What additional rotation is required for deletion from a Top-Down 2-3-4 Left-leaning Red Black tree?

I have been implementing an LLRB package that should be able to operate in either of the two modes, Bottom-Up 2-3 or Top-Down 2-3-4 described by Sedgewick (code - improved code, though dealing only with 2-3 trees here, thanks to RS for pointer).
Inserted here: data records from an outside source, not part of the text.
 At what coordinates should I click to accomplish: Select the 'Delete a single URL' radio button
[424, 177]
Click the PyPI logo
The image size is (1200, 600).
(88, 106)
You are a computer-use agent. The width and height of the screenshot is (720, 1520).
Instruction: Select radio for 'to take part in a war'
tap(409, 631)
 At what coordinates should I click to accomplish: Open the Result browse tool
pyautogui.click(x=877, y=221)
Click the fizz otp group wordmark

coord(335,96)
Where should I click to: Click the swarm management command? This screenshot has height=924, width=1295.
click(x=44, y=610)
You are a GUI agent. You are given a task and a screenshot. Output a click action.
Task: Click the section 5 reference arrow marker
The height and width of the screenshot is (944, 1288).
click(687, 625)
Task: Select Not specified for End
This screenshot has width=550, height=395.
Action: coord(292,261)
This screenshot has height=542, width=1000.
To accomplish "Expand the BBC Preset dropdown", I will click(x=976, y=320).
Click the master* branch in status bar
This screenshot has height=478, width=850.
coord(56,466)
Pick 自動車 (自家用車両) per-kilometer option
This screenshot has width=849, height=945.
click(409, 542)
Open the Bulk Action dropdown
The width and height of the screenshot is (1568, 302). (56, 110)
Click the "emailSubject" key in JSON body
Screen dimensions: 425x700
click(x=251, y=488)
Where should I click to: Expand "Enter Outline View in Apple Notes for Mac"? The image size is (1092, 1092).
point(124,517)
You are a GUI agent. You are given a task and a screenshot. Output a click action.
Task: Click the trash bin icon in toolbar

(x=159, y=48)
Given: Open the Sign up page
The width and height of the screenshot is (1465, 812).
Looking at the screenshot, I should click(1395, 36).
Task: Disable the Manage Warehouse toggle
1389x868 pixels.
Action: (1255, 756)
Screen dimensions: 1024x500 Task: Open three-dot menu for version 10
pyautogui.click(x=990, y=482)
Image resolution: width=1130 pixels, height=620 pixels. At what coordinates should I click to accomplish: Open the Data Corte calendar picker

Sedgewick provides a very clear description of tree operations for the 2-3 mode, although he spends a lot of time talking about the 2-3-4 mode. He also shows how a simple alteration of the order of color flipping during insertion can alter the behaviour of the tree (either split on the way down for 2-3-4 or split on the way up for 2-3):

private Node insert(Node h, Key key, Value value)
{
    if (h == null)
        return new Node(key, value);

    // Include this for 2-3-4 trees
    if (isRed(h.left) && isRed(h.right)) colorFlip(h);

    int cmp = key.compareTo(h.key);

    if (cmp == 0)     h.val = value;
    else if (cmp < 0) h.left = insert(h.left, key, value);
    else              h.right = insert(h.right, key, value);

    if (isRed(h.right) && !isRed(h.left))    h = rotateLeft(h);
    if (isRed(h.left) && isRed(h.left.left)) h = rotateRight(h);

    // Include this for 2-3 trees
    if (isRed(h.left) && isRed(h.right)) colorFlip(h);

    return h;
}

However, he glosses over deletion in 2-3-4 LLRBs with the following:

The code on the next page is a full implementation of delete() for LLRB 2-3 trees. It is based on the reverse of the approach used for insert in top-down 2-3-4 trees: we perform rotations and color flips on the way down the search path to ensure that the search does not end on a 2-node, so that we can just delete the node at the bottom. We use the method fixUp() to share the code for the color flip and rotations following the recursive calls in the insert() code. With fixUp(), we can leave right-leaning red links and unbalanced 4-nodes along the search path, secure that these conditions will be fixed on the way up the tree. (The approach is also effective 2-3-4 trees, but requires an extra rotation when the right node off the search path is a 4-node.)

His delete() function:

private Node delete(Node h, Key key)
{
    if (key.compareTo(h.key) < 0)
        {
            if (!isRed(h.left) && !isRed(h.left.left))
            h = moveRedLeft(h);
            h.left = delete(h.left, key);
        }
    else
        {
            if (isRed(h.left))
                h = rotateRight(h);
            if (key.compareTo(h.key) == 0 && (h.right == null))
                return null;
            if (!isRed(h.right) && !isRed(h.right.left))
                h = moveRedRight(h);
            if (key.compareTo(h.key) == 0)
                {
                    h.val = get(h.right, min(h.right).key);
                    h.key = min(h.right).key;
                    h.right = deleteMin(h.right);
                }
            else h.right = delete(h.right, key);
        }
    return fixUp(h);
}

My implementation correctly maintains LLRB 2-3 invariants for all tree operations on 2-3 trees, but fails for a subclass of right-sided deletions on 2-3-4 trees (these failing deletions result in right leaning red nodes, but snowball to tree imbalance and finally null pointer dereferencing). From a survey of example code that discusses LLRB trees and includes options for construction of trees in either mode, it seems that none correctly implements the deletion from a 2-3-4 LLRB (i.e. none has the extra rotation alluded to, e.g. Sedgewick's java above and here).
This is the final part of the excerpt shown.